◆ Extrait source:
----

Sortie en salle le 8 novembre 2017

Par Quentin Mével, le 08-11-2017
Cinéma et Séries

En-attendant-les-hirondelles

 Le film développe une grande ampleur en suivant trois narrations, trois histoires, trois générations, trois voyages. Etait-ce ainsi dès l’origine du projet ?

Je trouvais qu’il y avait en Algérie une forme d’inertie sur le plan politique, sur le plan social, et je me posais la question du territoire

L’idée m’est venue sur le tournage d’un autre cinéaste – Tariq Téguia. Nous voyagions beaucoup et j’ai gardé cette envie dans un coin de ma tête. Je trouvais qu’il y avait en Algérie une forme d’inertie sur le plan politique, sur le plan social, et je me posais la question du territoire. J’avais envie de parler de ça, cette incapacité à faire bouger les lignes, les choses. De cette peur qu’on ressentait chez tout le monde. Je souhaitais raconter trois histoires avec des personnages pris dans ce type de situation, avec des choix à faire, des dilemmes à régler. Dilemmes moraux, ou d’intérêts parfois, parce qu’ils ont des choses à perdre. C’était des éléments qui revenaient régulièrement dans mes constats de l’époque. L’idée du voyage n’est pas anodine, je voulais qu’on sente le territoire, qu’on parle d’un territoire. D’un pays en fait. Je me disais qu’en racontant trois histoires, avec trois générations différentes, trois classes sociales différentes et trois zones géographiques en Algérie différentes, peut-être aurait-on davantage l’impression qu’on parle d’un pays. Le but étant bien entendu de ne pas entendre le mot Algérie, ne pas avoir un discours qui donnerait l’impression qu’on explique de manière pédagogique l’Algérie. Qu’on se trouve plutôt avec des impressions. Pas une affirmation de quelque chose. C’est un film qui exprime un point de vue personnel avec ce souci constant de ne pas affirmer les choses de façon caricaturale. De toute façon, une explication est toujours limitée avec les mots. L’idée était donc de réaliser un film avec une foison de pistes à suivre.

Pendant l’écriture, je commençais à ne plus avoir assez de distance avec le scénario, j’avais peur de ma subjectivité. Je sentais que le film n’était pas encore là. J’étais épuisé, les retours du CNC pour l’aide au Cinéma du Monde étaient partagés. Maud Ameline est venue avec un regard frais – elle a décelé dans toutes les histoires des petits problèmes pour que l’intention soit lisible. Elle a ajouté par exemple quelques dialogues pour que ce soit plus incarné. Le dialogue dans la troisième partie entre les personnages de la première et de la troisième histoire ont été écrits afin de mieux relier les choses. Ils se ressemblent un peu. Cela permet de fluidifier et complexifier en même temps. Sur le regard aussi (un des personnages dit qu’il ne voit pas bien, ndlr), cela prend une dimension symbolique ; il ne voit plus les choses clairement.

En attendant les hirondelles

En attendant les hirondelles

L’intimité avec les personnages s’établit en partie avec la durée des plans mais aussi dans leur inscription géographique. Cette relation s’exprime de façon particulièrement juste au travers des plans larges notamment. Quelles étaient vos idées de mise en scène ?

----

◆ Matériel recueilli:
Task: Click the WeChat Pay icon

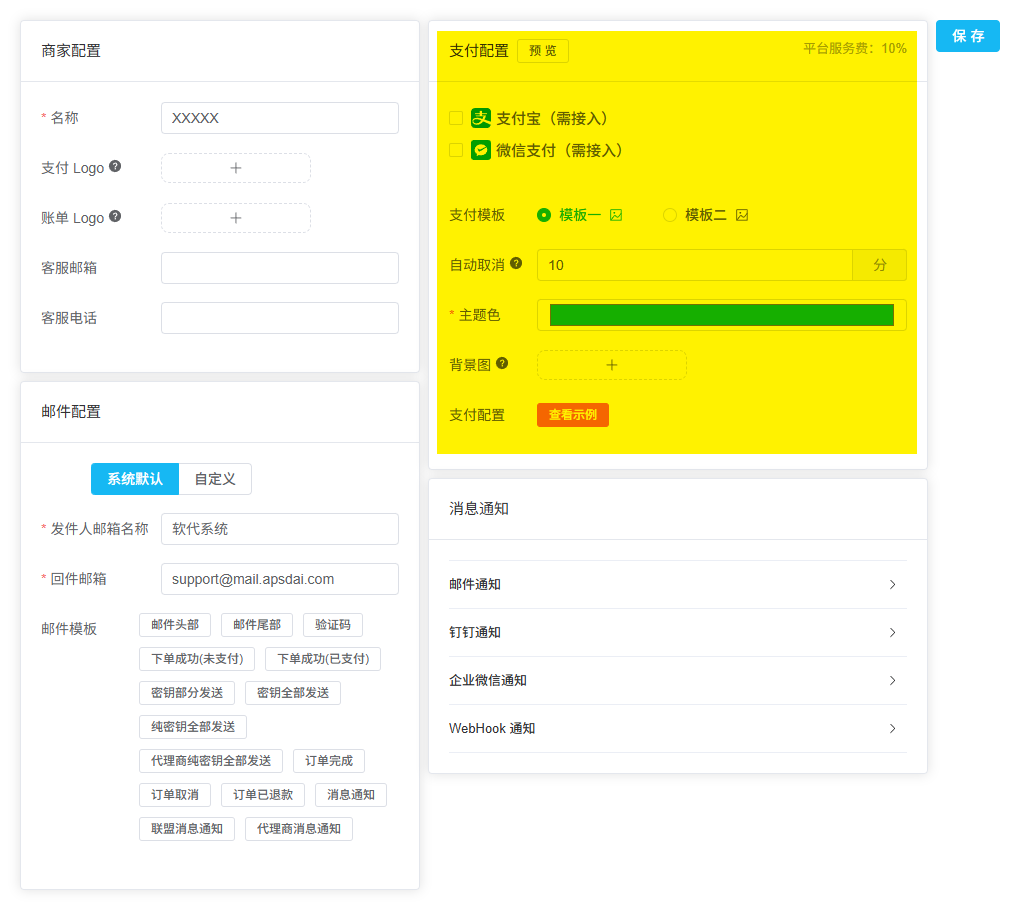Action: pos(482,151)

----

◆ Consignes:
- 1) Recopiez à l'identique le passage de l'entretien sur En attendant les hirondelles, en commençant à « Sortie en salle » et en terminant à « l’origine du projet ? ».
- 2) D'après l'entretien sur En attendant les hirondelles, sur le tournage de quel cinéaste l'idée du film est-elle venue ?
- 3) Dans l'entretien sur En attendant les hirondelles, en quoi les trois histoires devaient-elles être différentes les unes des autres ? Citez tous les éléments.

◆ Corrigé:
- 1)
Sortie en salle le 8 novembre 2017

Par Quentin Mével, le 08-11-2017
Cinéma et Séries

En-attendant-les-hirondelles

 Le film développe une grande ampleur en suivant trois narrations, trois histoires, trois générations, trois voyages. Etait-ce ainsi dès l’origine du projet ?

- 2) Tariq Téguia.

- 3)
- Trois générations différentes
- Trois classes sociales différentes
- Trois zones géographiques différentes en Algérie